Tym razem serial zdecydowanie osiągnął szczyt głupoty.
Serial od kilku odcinków staje się nudny jak flaki z olejem. Scenariusz rozumem nie grzeszy. Męczę się oglądając ten sezon, szczególnie ostatnie odcinki. Po dzisiejszym mam chęć obniżyć ogólna notę o jedno, dwa oczka.
jakich facetach ? hahaha toż to retrospekcja michonne z ostatniego odcinma 2 sezonu. Zanim palniesz kolejną głupotę, przemyśl to co piszesz. Michonne w tym momencie porównywała się do sashy, też jej odwalało i wycinałaa zombiaki za śmierc hershela i utrate domu w 9 odc, 4 sezonu. Smiac mi sie z ciebie chce.

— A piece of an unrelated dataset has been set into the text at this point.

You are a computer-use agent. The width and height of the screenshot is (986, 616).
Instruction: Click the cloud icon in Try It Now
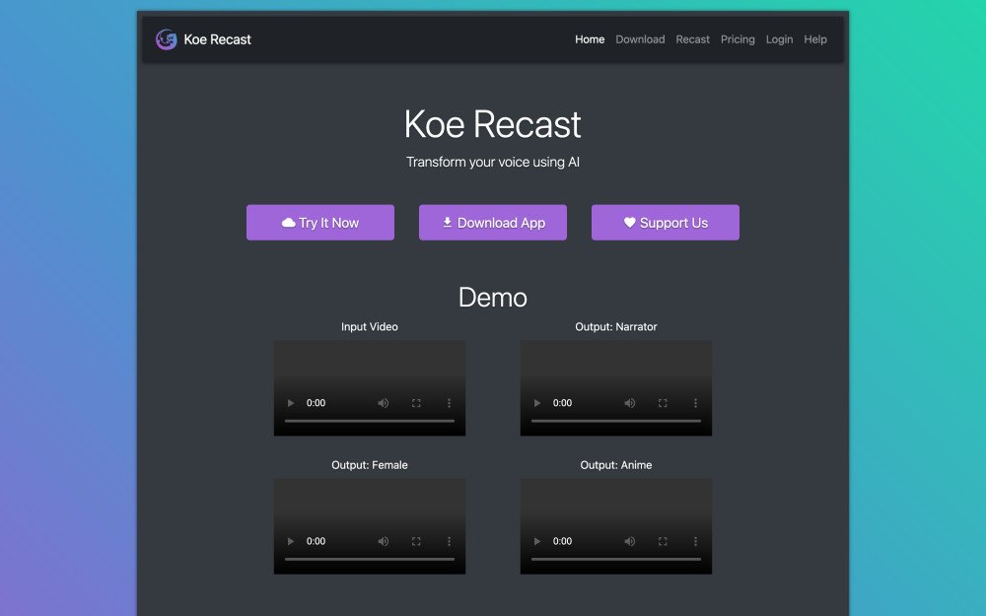287,222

Po 1: Michonne wspominała swoją przeszłość gdy chodziła z zombie bez rąk i zębów....
Po 2: Michonne obezwładniła Rick'a, a nie go zabiła...
Ludzie... oglądajcie uważniej.
Dokładnie, już na drugim forum czytam jak Michonne zabiła Ricka a przecież do cholery na koniec odcinka jest zapowiedź finału i tam Rick żyje więc ludzie jak to majcherka powiedziała oglądajcie uważnie a nie wypisujecie głupoty !!
Człowieku ty chyba o innym serialu mówisz, poza tym Rick walczył z Petem nie z Ronem, po drugie Michonne nie zabiła Ricka, który nawiasem miał jak najbardziej rację, szczytem głupoty jest twoja wypowiedź.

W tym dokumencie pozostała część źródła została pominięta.